§ **Goal of the exercise**
A verbatim copy of the listing is what is needed, minus any pictures.

§ **Material provided**
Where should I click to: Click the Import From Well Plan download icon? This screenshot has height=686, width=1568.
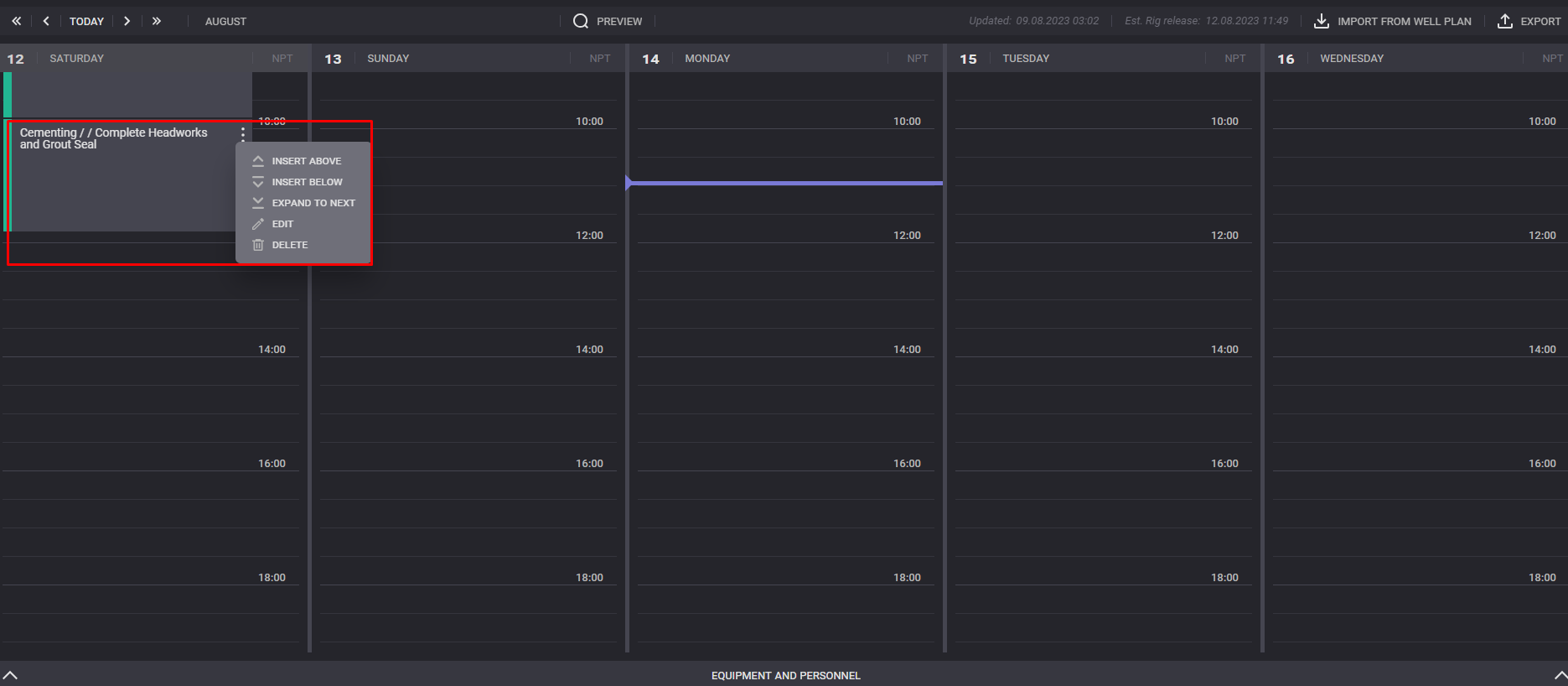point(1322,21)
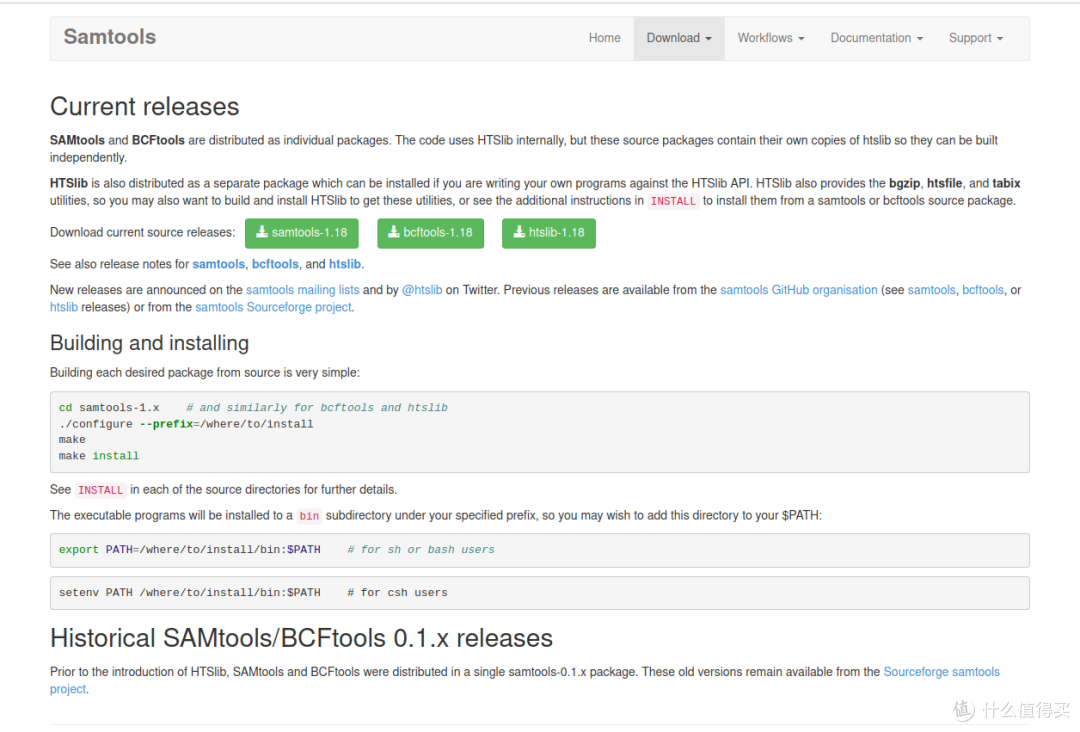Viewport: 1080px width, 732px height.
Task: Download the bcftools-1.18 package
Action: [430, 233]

§ **Solution to the exercise**
Where should I click to: Click the Import From Well Plan download icon? This screenshot has height=686, width=1568.
point(1322,21)
Viewport: 1080px width, 732px height.
Task: Download the bcftools-1.18 package
Action: [430, 233]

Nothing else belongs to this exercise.